While the polls carried out by the main British newspapers continue to herald the possible victory of Brexit, the markets continue to suffer from the fears of investors - Stock markets in deep red again, while the pound continues to fall -According to Goldman Sachs, in the event of an exit from the 'EU, the British currency could lose 10% of its value. But the euro could also lose out.

Goldman Sachs: Sterling down 10% with Brexit

The eyes of the world are on the UK. The wait for the referendum on London's exit from the European Union continues to condition the performance of the markets: from bonds to shares, passing through currencies, for days all sectors have been affected by fears about Brexit.

Experts, analysts and economists have already begun to calculate what the impact of the possible departure of the United Kingdom from the EU could be. A chorus of voices which, in unison and without any discordant interpretation, herald "problems" from a political, economic and social point of view.

International fears are also confirmed by polls, which now seem to all agree on the failure of the "Remain Campaign": according to theIndependent, Brexit would currently lead by 10 points which becomes 6 for the Guardian and 2 for the Financial Times. Sun he has no doubts about the London spill. Last Tuesday, the famous British tabloid hit the newsstands with a headline that went around the world “BeLeave in Britain and vote to quit the EU”.
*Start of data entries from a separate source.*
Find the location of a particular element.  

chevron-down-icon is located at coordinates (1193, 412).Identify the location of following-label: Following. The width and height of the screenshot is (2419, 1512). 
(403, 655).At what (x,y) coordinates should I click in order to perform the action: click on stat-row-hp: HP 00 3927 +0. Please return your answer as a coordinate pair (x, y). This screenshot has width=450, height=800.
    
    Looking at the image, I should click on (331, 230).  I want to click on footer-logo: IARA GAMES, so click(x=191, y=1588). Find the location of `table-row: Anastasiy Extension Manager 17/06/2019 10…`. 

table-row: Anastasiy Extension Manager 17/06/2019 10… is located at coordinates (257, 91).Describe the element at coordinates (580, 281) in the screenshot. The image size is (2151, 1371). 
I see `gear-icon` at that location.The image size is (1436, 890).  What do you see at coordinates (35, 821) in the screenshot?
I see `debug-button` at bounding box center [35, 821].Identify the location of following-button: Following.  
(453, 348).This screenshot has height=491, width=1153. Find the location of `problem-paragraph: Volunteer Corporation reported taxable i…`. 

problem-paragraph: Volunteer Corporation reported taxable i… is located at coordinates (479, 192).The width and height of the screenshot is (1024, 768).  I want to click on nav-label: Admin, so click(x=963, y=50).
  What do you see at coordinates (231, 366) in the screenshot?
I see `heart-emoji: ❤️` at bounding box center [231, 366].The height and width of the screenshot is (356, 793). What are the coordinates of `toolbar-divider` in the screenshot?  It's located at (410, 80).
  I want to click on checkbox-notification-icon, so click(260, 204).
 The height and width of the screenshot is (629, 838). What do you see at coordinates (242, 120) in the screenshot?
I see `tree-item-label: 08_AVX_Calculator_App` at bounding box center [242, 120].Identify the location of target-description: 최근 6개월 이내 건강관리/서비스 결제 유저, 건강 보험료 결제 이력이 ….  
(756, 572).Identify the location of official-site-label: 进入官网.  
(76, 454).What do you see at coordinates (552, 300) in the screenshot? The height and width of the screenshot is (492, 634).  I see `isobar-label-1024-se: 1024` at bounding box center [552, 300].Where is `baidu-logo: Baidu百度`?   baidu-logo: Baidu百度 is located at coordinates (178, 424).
Returning to the markets, the stock market week of the main European markets was not easy at all. Leaving aside yesterday's rebound due to the umpteenth Fed slowdown, the continental stock markets continue to ring in negative performances, with Piazza Affari leading the ranking of losses (today -1,9%).

To confirm the growing fear that investors have towards Brexit is also the performance of the pound, which over the last month has lost considerably ground against other international currencies. The British currency is worth about 1,416 dollars today, down from 1,42 yesterday. According to analysts' forecasts, if the Yes vote wins the June 23 referendum, the UK currency could fall by a further 10%.

The experts at Goldman Sachs predicted the double-digit decline, who in the recent past had already predicted the shift of investors towards safer currencies.

“If we vote to leave the EU and uncertainty increases as it did after the collapse of Lehman Brothers, we expect the pound to weaken by around 11% in trade-weighted terms, against a basket of major currencies ”, reads a note published by the investment bank. The Bank of England also agreed with the forecast, which today warned the markets about the possible (abrupt) fall of the British currency in the event of Brexit, also confirming the possible economic risks for the United Kingdom and global markets.

But the consequences will not only be felt on the pound. According to estimates, in the event that London were to leave the EU, the euro could lose around 4%, as opposed to other currencies such as the yen and the Swiss franc, which could rise by 14% and 8% respectively. %. The Norwegian krone could also appreciate by around 3%.

Forecasts aside, one week after the referendum, fears continue to grow. And, taking a look at the polls, investors are not entirely wrong.